Everyone has good intentions when putting together their will or trust. You may want to ensure your children’s education is funded, your spouse can live comfortably and your friend has a nice summer home. You may put away something special and meaningful for everyone in your life.
Only, you may not realize that someone in your family is going to fight tooth and nail to get every penny they can get. Why do so many families end up in fights over their loved ones’ estates? Here ae three big reasons:
They believe they are owed more than they are given
One of the most obvious reasons for someone to fight over a will or trust is greed. A friend or family may have in their head that they should have inherited more, if not all, of your estate. This could be because they want to live comfortably or want everything to be petty.
Some people may simply believe what they inherited wasn’t fair. Not everyone sees the same value in a given inheritance.
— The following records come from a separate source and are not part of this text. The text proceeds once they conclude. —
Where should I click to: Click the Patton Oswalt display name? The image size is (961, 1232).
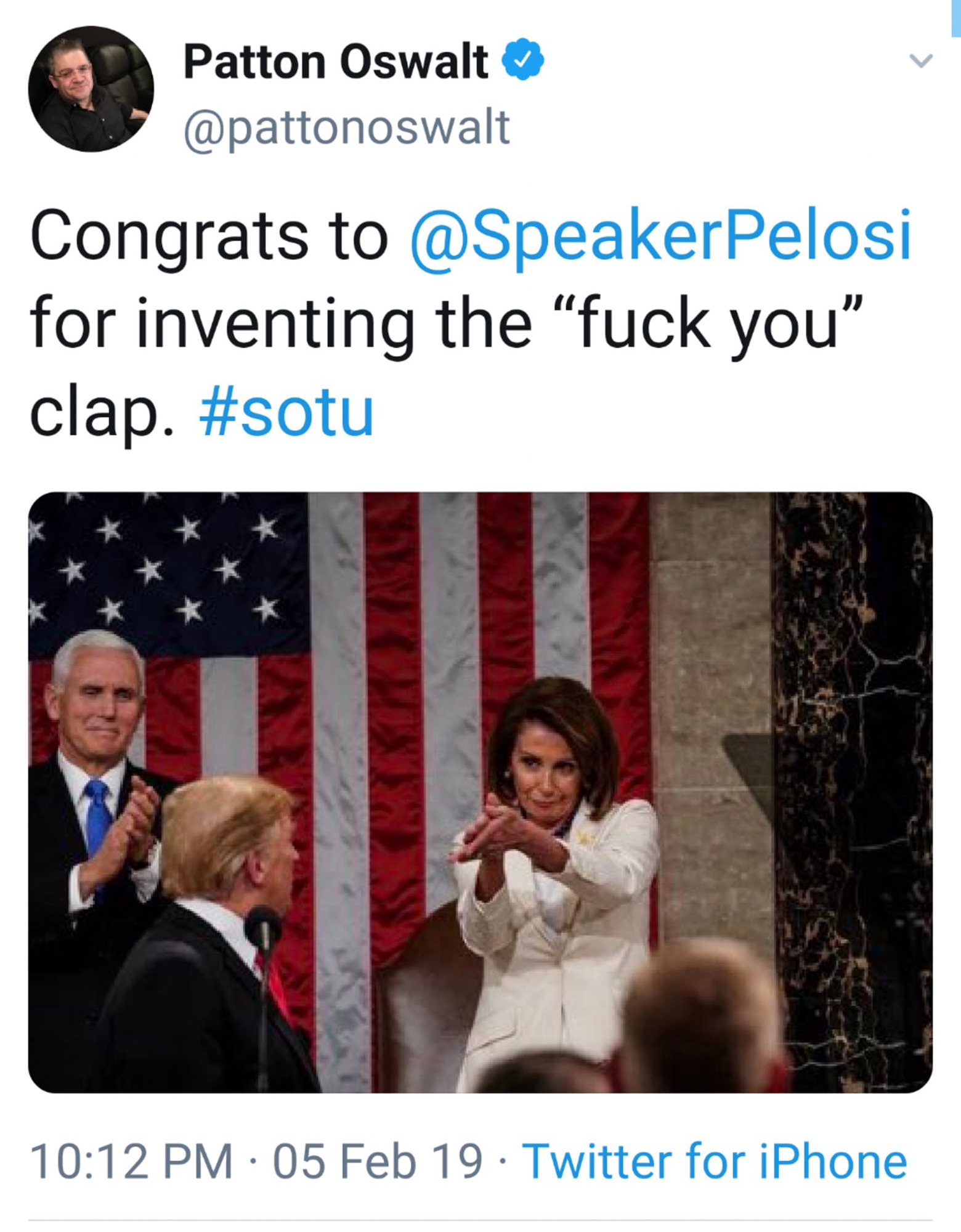tap(336, 62)
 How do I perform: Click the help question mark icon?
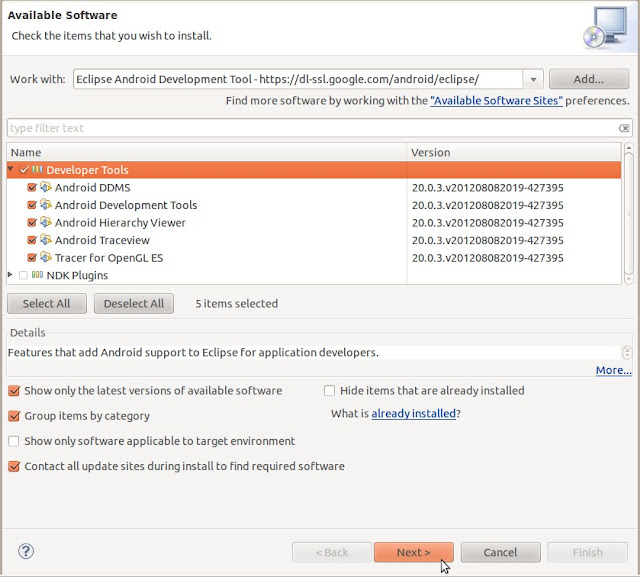coord(26,551)
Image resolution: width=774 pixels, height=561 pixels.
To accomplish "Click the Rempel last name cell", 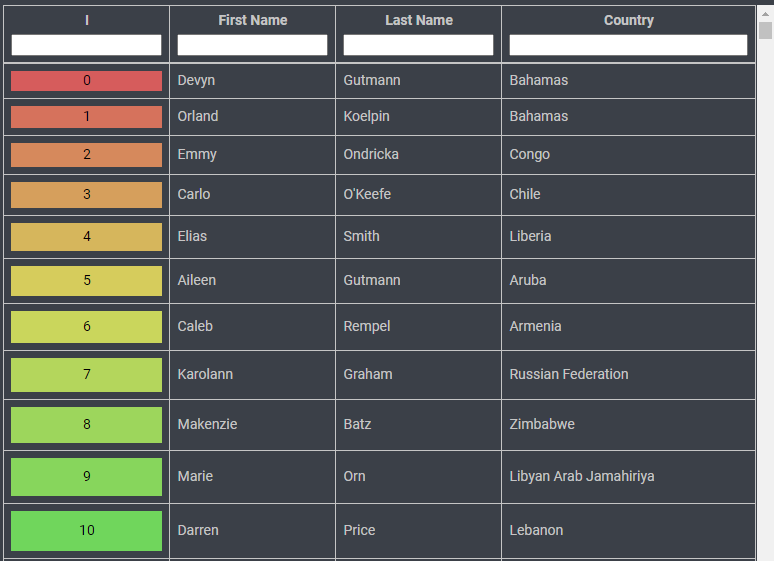I will [x=367, y=327].
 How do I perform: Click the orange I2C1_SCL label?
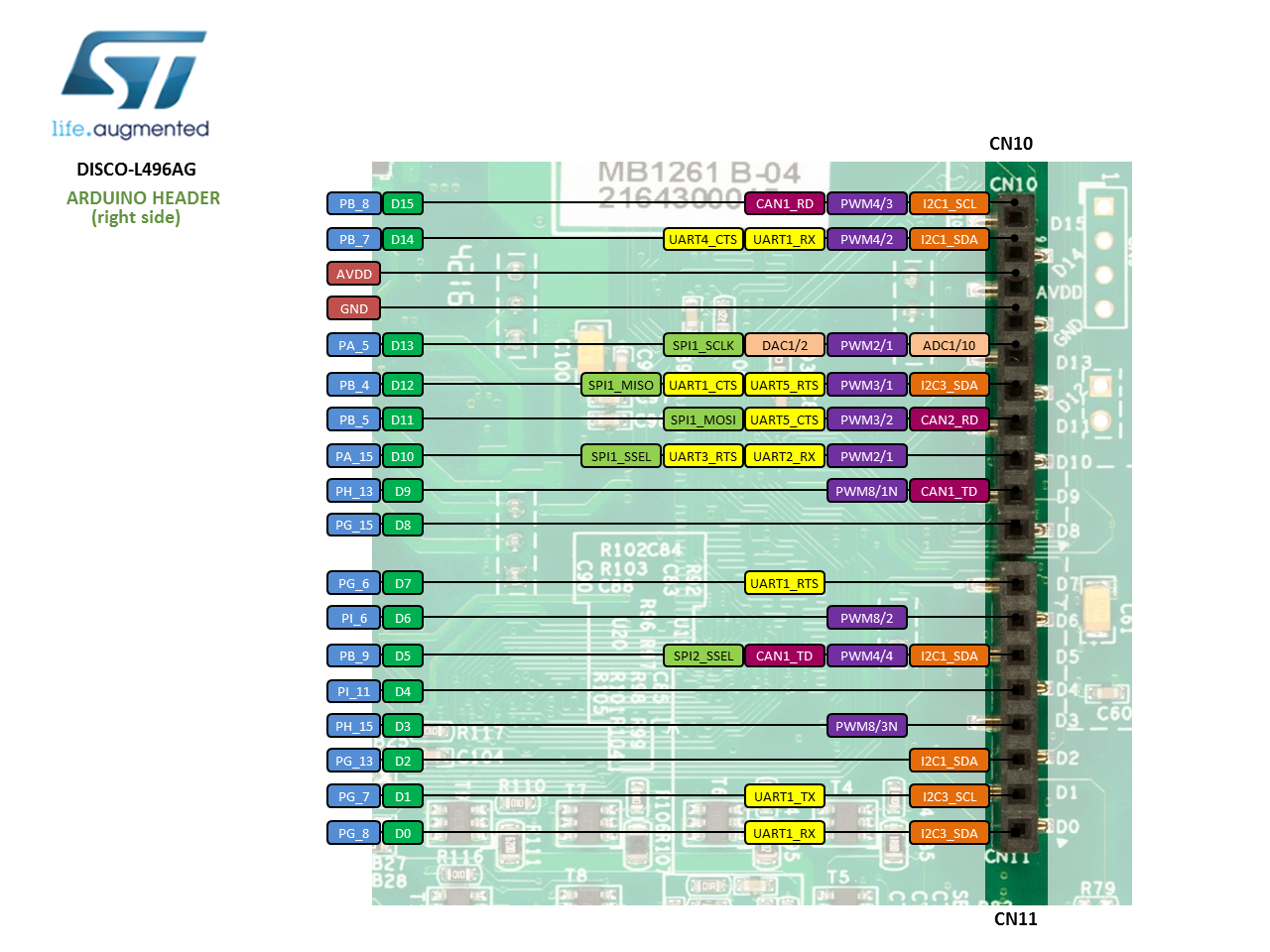click(x=949, y=204)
It can be hard to judge what is fair to give away in a will or trust.
They want something specific that they didn’t get
There might be someone in your life with whom you spent a precious moment. They may remember this by a specific object or keepsake. This person may want something related to that event to remember you after your death. It’s heartwarming to know someone wants to cherish a moment, but it can tear a family apart when an heir doesn’t get an item they feel entitled to receive.
They don’t believe someone else deserves anything
Everyone has a little bit of family drama. Some families have it worse and might go so far as to disown their family. If you happened to put them in your will or trust then their appearance might cause an upset. Others might just be jealous of someone else’s inheritance and believe they shouldn’t have gotten anything at all.
It takes a lot of energy to decide what will be best for your family after you pass on. Guidance from someone with legal experience in estate planning may give you the help you need to ease your family’s grief after your death.